──────── INFORMATION PROVIDED ────────
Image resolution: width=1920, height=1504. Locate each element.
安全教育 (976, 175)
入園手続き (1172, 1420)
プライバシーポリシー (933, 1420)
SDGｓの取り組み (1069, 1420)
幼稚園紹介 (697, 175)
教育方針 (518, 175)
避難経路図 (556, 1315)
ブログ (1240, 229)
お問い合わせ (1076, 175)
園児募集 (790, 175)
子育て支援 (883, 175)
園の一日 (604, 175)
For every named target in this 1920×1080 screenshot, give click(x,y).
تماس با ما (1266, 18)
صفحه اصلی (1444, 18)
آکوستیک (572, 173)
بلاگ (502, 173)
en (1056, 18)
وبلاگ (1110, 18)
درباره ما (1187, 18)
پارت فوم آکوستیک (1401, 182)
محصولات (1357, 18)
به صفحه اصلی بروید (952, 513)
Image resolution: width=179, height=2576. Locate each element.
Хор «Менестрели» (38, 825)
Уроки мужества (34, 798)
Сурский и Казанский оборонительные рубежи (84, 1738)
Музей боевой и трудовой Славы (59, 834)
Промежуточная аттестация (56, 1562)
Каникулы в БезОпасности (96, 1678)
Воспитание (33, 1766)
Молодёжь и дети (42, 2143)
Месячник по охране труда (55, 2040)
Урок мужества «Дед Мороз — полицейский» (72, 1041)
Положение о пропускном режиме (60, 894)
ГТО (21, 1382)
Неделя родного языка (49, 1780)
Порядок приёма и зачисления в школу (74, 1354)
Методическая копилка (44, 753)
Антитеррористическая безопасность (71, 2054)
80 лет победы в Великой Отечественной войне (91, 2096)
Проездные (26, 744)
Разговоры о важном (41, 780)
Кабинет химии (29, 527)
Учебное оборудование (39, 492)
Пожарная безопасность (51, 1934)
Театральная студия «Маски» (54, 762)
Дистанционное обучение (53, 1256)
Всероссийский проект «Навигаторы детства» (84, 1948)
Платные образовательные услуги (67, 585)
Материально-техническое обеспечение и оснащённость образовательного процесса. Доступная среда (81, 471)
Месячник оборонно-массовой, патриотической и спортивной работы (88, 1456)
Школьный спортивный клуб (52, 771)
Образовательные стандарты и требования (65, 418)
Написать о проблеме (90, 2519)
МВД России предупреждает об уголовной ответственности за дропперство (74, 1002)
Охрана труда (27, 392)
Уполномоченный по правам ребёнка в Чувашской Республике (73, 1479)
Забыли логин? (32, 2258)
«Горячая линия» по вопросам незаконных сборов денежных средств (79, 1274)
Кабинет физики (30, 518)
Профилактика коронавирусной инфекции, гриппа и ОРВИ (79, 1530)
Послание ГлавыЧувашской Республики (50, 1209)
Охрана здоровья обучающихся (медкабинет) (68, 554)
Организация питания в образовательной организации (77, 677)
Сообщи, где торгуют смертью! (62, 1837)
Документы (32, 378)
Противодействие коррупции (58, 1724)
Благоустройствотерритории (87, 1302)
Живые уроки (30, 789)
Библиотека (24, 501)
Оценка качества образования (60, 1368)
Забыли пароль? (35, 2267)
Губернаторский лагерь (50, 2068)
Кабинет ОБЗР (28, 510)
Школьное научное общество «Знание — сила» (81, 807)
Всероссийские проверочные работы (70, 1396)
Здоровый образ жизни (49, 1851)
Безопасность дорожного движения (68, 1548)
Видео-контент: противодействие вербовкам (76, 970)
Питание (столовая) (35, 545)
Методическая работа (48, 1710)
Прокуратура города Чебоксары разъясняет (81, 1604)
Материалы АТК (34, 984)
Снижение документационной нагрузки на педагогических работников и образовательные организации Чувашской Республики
────────
TASK GOAL:
Search the entries for the string "работы" and copy each line where it occurs.

RESPONSE TO THIS EXERCISE:
Месячник оборонно-массовой, патриотической и спортивной работы (88, 1456)
Всероссийские проверочные работы (70, 1396)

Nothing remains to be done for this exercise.